What started as a childhood epidemic is now also spreading rapidly to adults. ADD promises to become a very popular diagnosis in this new market because virtually everyone would like to concentrate better and be less distractable. And the differential diagnosis in adults is particularly difficult because nonspecific ADD-like symptoms accompany virtually every one of the psychiatric disorders. Far too often, ADD is becoming a common tag along diagnosis -- especially used by clinicians prone to prescribing polypharmacy drug cocktails. Adult ADD should be diagnosed only when symptoms are clear cut, definitely impairing, and had their onset in childhood. There is no such thing as late onset ADD.

So, how can we sort things out -- i.e., succeed in reducing the overdiagnosis of ADD without risking under-recognition and undertreatment? Dutch psychologist Laura Batstra has developed an effective, common sense approach aimed at simultaneously accomplishing both goals. She recommends the stepped diagnosis of ADD, accompanied by stepped treatment. The management of the milder presentations of hyperactive and inattentive behaviors starts with watchful waiting, normalizing, parent and teacher training on managing difficult kids, and simple behavior modification and environmental manipulation -- all done before making the confirmed diagnosis of ADD. Only in cases where this approach proves insufficient is definitive ADD diagnosed and medication treatment offered.

Dr. Batstra states:

"A medical approach to ADD type behaviors is warranted only for the minority of kids who have really severe and persistent concentration problems and disruptive behaviors. Most kids respond to simpler methods and don't need an ADD diagnosis. Medical treatment should be offered as the last, not the first step -- clearly necessary for those who really need it; but unnecessary and even harmful for those who don't."

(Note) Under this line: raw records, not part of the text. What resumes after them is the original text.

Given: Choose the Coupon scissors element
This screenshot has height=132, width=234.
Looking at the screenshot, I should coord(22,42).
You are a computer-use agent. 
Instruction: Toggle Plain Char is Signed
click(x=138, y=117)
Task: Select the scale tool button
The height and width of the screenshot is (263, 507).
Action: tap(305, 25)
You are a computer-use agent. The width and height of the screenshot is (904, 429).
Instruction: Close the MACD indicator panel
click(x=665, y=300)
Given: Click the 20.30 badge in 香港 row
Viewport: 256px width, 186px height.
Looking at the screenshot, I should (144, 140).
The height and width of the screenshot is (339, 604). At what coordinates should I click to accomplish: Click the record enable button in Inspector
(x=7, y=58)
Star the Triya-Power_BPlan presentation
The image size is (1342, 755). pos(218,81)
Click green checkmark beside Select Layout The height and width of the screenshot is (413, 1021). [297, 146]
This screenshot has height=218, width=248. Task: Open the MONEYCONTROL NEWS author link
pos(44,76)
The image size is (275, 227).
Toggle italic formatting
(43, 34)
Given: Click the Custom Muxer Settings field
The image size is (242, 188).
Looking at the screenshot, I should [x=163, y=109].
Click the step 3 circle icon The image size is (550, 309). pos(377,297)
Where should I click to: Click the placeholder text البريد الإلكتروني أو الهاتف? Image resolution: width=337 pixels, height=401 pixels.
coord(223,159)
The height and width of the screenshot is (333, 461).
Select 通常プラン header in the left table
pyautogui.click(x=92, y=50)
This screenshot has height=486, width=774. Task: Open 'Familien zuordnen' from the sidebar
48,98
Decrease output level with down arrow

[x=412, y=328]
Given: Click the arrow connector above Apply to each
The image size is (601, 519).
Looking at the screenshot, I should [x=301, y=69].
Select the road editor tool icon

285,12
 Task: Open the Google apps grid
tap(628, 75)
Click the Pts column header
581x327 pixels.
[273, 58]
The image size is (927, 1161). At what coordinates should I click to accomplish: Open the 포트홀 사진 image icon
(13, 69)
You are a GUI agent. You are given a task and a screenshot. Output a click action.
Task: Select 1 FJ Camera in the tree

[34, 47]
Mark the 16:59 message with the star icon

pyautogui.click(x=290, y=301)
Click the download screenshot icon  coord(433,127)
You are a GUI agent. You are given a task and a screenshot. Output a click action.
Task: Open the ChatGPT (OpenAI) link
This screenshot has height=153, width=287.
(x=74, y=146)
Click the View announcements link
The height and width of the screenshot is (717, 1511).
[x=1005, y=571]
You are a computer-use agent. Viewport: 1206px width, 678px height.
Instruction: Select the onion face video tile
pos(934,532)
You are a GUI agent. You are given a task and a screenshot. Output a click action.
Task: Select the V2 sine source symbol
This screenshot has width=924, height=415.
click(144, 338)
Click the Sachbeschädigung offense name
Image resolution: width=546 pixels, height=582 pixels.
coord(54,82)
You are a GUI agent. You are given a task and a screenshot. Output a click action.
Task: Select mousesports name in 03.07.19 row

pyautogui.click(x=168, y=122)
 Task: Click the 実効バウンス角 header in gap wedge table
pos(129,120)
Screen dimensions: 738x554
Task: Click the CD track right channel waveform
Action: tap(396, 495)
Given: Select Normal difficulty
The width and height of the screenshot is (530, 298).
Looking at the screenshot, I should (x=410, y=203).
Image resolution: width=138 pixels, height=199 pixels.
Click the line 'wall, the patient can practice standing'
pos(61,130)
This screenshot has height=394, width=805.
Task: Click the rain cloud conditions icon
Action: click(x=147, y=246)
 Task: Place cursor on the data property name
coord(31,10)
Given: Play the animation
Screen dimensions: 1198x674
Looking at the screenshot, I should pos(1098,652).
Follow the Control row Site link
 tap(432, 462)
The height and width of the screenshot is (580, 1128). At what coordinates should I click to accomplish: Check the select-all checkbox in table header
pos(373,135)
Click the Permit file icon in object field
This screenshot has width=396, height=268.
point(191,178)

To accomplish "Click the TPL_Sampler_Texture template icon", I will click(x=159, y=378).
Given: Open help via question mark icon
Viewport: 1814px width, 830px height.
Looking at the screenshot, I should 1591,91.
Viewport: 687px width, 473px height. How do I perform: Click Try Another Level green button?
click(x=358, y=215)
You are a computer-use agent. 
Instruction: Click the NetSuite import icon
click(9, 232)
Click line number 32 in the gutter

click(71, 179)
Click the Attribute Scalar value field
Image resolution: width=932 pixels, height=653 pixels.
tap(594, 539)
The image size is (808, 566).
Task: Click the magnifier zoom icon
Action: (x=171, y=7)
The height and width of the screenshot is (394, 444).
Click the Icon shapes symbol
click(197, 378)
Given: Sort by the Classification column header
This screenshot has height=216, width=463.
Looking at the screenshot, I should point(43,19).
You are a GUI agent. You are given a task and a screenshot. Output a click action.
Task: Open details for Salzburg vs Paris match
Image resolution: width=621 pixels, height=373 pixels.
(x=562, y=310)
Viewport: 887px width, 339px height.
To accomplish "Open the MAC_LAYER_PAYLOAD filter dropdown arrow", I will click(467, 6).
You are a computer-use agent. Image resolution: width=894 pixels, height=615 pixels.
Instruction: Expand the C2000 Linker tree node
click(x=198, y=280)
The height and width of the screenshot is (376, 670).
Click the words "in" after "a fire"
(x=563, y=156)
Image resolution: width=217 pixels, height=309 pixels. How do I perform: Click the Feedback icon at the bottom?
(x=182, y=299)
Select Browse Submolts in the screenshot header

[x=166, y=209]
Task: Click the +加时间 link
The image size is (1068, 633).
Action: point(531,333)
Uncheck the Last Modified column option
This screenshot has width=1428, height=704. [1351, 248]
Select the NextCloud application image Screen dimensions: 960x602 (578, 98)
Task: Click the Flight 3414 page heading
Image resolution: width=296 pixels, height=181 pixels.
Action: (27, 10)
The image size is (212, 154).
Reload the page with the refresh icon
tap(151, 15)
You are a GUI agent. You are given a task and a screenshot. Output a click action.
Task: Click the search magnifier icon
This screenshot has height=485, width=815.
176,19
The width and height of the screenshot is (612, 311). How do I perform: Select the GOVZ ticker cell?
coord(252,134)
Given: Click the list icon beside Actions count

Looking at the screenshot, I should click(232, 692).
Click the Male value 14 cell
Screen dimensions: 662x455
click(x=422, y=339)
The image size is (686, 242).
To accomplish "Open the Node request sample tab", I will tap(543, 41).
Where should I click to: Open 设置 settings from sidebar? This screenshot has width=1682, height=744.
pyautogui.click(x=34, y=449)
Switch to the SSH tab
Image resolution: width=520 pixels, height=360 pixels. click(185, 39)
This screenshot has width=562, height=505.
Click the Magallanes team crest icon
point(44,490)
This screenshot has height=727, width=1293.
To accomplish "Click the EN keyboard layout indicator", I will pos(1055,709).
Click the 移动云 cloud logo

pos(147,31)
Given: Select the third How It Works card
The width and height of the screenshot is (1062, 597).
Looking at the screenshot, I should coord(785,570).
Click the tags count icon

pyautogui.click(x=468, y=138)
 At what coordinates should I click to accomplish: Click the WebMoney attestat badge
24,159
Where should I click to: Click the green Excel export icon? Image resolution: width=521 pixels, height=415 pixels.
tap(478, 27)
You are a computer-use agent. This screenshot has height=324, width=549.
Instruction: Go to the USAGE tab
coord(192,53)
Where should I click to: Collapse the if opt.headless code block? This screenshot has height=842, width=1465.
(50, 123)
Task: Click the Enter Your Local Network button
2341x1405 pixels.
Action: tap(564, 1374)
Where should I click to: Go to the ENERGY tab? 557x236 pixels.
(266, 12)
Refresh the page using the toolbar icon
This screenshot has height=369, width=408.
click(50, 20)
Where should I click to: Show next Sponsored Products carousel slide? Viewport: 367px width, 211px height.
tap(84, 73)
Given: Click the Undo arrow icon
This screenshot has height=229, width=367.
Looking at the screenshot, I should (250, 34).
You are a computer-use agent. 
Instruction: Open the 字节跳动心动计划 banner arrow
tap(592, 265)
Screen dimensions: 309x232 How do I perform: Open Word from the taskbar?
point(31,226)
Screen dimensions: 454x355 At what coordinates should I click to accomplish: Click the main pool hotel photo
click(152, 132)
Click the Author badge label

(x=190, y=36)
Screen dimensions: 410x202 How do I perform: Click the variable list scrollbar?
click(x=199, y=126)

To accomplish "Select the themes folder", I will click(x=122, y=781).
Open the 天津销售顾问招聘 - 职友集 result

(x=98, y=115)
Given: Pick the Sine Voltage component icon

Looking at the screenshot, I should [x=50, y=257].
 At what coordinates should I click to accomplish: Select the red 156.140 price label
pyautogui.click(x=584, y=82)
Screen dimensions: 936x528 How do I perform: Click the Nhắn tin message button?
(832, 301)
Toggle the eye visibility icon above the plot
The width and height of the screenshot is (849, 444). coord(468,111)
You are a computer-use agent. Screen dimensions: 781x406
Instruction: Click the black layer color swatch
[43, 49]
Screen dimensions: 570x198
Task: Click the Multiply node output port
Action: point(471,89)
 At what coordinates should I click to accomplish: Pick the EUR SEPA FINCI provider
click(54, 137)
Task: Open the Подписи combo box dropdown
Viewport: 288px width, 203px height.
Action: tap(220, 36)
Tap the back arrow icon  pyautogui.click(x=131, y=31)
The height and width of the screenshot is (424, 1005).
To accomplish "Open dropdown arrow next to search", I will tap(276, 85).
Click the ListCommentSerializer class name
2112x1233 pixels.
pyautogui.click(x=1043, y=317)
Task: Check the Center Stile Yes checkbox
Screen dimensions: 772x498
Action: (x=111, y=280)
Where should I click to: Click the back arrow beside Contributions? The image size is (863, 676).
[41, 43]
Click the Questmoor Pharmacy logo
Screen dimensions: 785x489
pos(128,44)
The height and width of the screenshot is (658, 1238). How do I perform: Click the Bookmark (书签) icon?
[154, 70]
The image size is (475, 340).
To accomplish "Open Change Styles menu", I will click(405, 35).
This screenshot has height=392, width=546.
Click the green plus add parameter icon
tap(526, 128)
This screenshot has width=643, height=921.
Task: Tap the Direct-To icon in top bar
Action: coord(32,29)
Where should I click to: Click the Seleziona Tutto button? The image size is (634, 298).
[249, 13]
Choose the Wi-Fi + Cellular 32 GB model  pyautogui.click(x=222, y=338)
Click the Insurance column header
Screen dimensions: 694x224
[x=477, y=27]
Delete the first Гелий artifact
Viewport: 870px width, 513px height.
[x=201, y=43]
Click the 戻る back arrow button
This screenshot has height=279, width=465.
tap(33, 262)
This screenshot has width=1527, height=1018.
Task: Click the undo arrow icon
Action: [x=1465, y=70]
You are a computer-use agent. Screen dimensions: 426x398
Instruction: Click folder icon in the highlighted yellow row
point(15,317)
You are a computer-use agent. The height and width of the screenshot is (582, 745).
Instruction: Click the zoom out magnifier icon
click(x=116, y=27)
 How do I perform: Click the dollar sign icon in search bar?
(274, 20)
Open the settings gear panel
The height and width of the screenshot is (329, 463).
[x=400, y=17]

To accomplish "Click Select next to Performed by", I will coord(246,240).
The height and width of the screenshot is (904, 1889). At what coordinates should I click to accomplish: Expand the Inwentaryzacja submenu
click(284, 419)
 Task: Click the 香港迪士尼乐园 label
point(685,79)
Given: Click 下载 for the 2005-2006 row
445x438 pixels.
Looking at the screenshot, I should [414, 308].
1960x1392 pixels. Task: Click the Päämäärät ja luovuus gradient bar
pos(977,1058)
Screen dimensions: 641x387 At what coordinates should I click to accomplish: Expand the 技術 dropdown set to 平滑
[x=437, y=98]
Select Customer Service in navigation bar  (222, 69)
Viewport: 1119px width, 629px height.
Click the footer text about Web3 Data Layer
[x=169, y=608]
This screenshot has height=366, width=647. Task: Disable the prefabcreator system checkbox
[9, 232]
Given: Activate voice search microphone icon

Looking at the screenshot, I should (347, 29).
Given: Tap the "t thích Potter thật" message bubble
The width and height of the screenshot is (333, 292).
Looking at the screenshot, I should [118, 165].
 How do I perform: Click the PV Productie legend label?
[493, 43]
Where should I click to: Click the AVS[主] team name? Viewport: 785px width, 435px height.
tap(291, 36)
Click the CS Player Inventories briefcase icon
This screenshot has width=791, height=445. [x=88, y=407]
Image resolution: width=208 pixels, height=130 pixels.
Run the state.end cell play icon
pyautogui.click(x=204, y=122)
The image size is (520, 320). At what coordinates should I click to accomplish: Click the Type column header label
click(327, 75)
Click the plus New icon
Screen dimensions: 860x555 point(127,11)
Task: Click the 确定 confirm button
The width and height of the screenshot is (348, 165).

The stepped approach makes great sense. People get just the amount of treatment they really need -- not more, not less. It also includes the family in decision making about the types and intensity of approach most likely to be helpful. What is my advice if your child is already taking ADD medication? If he or she is a classic case and/or is doing well, don't rock the boat. But suppose your child has only mild or atypical problems, or is not doing well, or has disturbing side effects -- then get second or even third opinions. Do nothing unilaterally to change the treatment regimen.

The ADD proposals being considered for DSM 5 are perversely wrong-headed. Rather than attempting to contain a runaway ADD epidemic, DSM 5 would further fan its flames. Diagnostic thresholds would be dropped precipitously. Dr. Batstra worries that: "DSM 5 will further inflate the already too broadly defined category of ADD, especially for adults. This will lead to even more misdiagnosis -- with consequent misuse and illegal use of stimulant drugs, stigma, needless expense, and resource misallocation."

DSM 5 is not official yet, and there will soon be an opportunity for the public to register its concerns and objections. The DSM 5 leadership has to date soldiered on stubbornly defending indefensible positions. But I hope that the reckless ADD proposals receive enough searching scrutiny to bring DSM 5 to its senses. Otherwise, the diagnosis of ADD will seem even more ubiquitous and the misuse of stimulant medication even more routine.

Allen Frances is a professor emeritus at Duke University and was the chairman of the DSM-IV task force.